#### What to work on:
Send each entry back exactly as given, pictures excluded.

(Dataset records begins)

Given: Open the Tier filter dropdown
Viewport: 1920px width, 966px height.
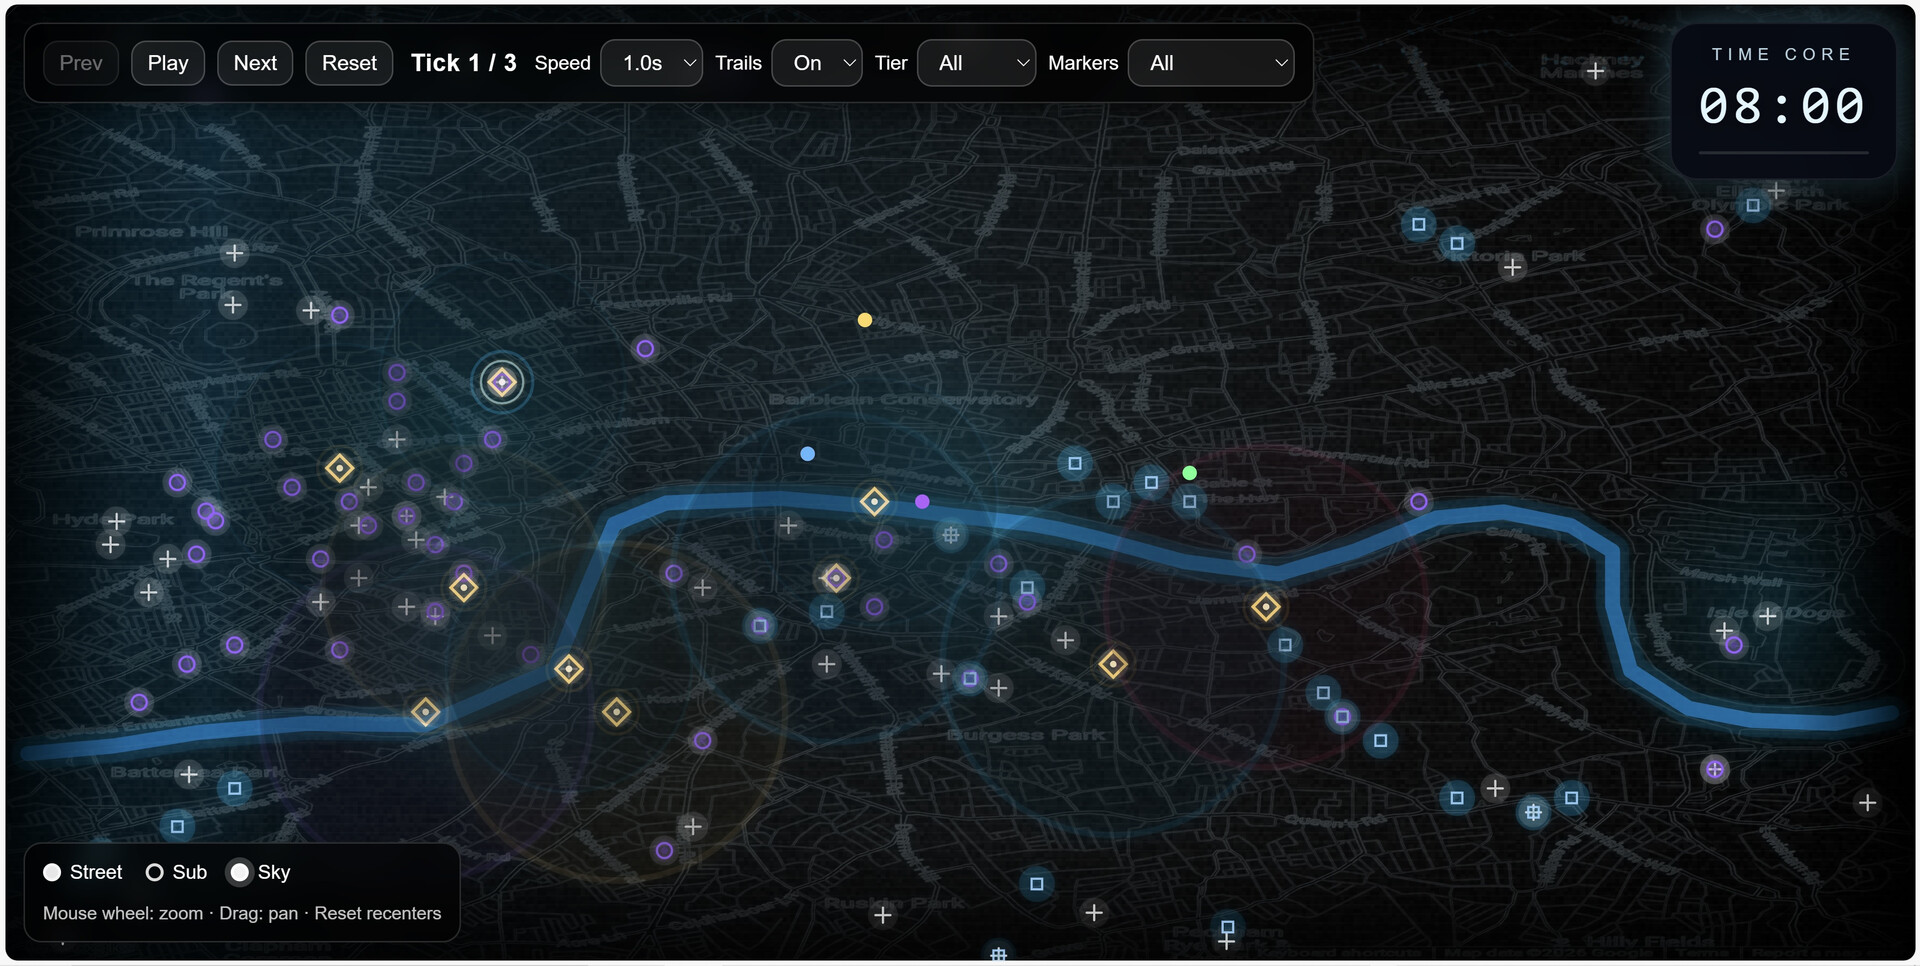Looking at the screenshot, I should pos(976,62).
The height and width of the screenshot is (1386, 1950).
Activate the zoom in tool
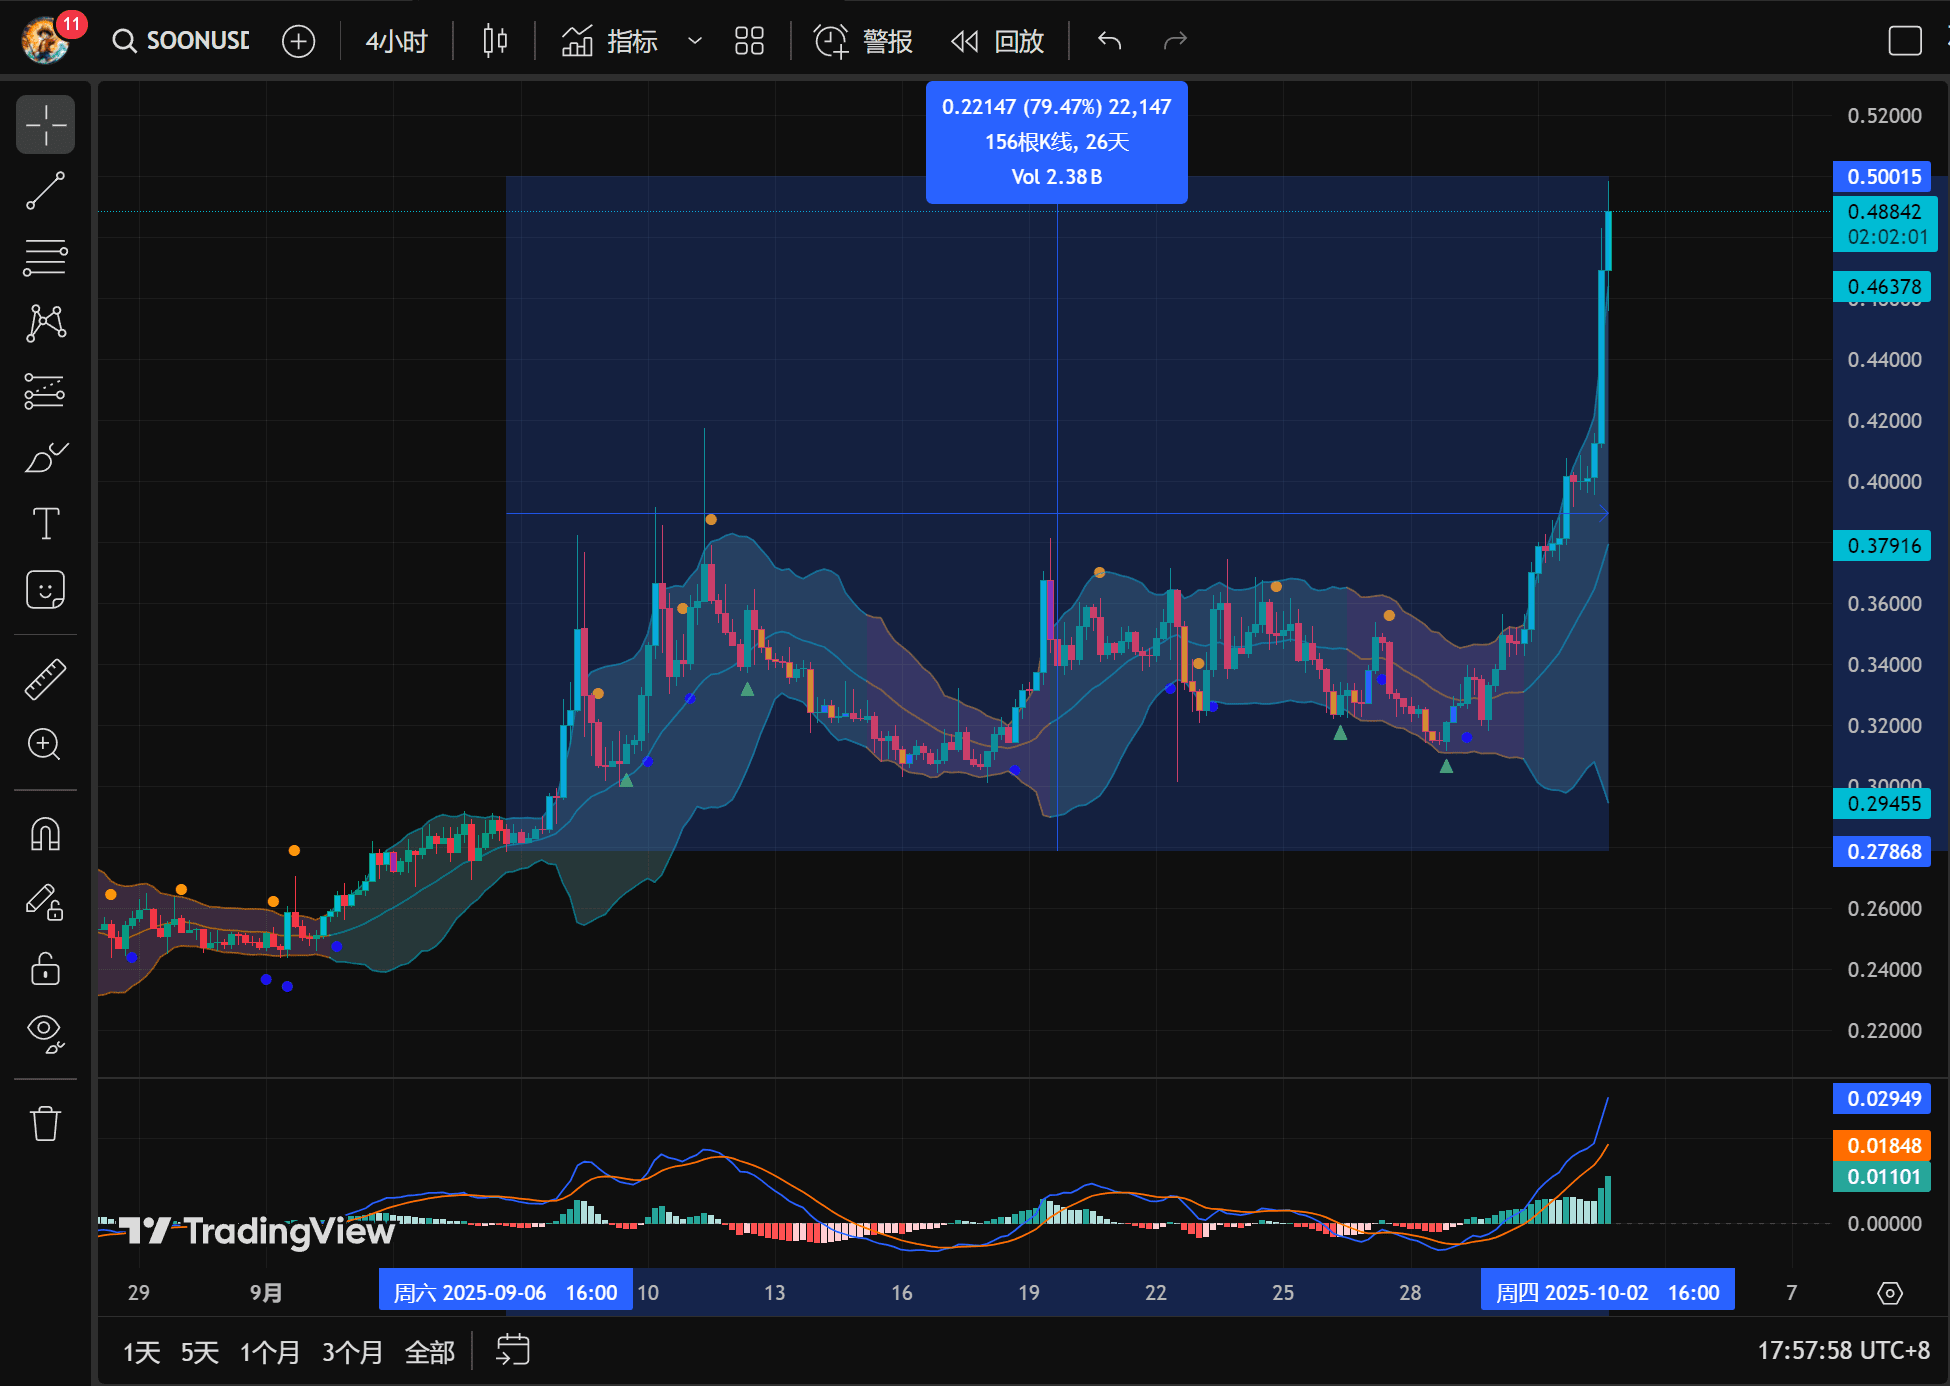(45, 744)
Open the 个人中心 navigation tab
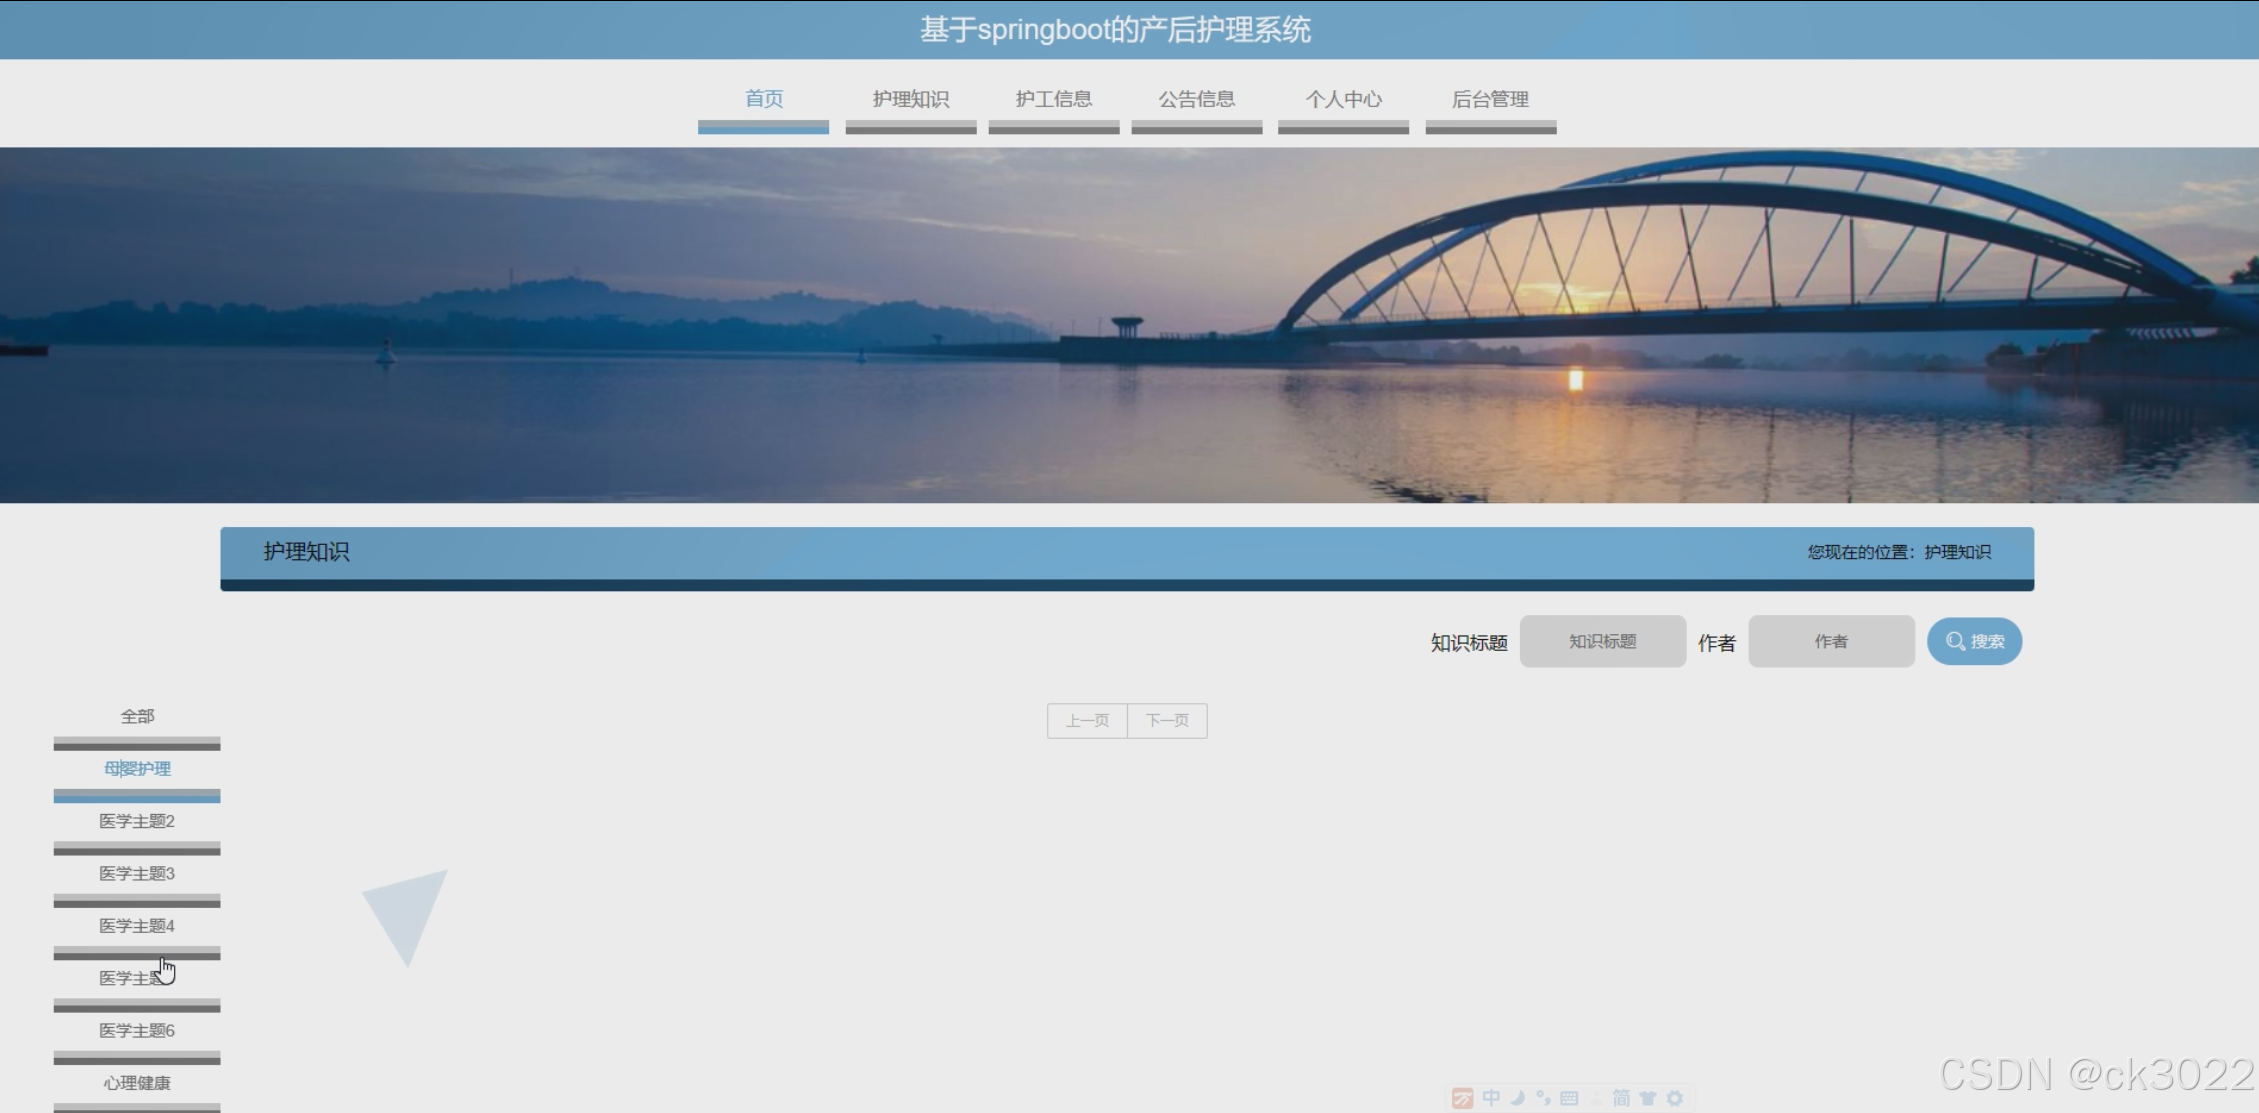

(Dataset records ends)

#### Answer box:
Given: Open the Tier filter dropdown
Viewport: 1920px width, 966px height.
Looking at the screenshot, I should pos(976,62).
The height and width of the screenshot is (1386, 1950).
Activate the zoom in tool
(45, 744)
Open the 个人中心 navigation tab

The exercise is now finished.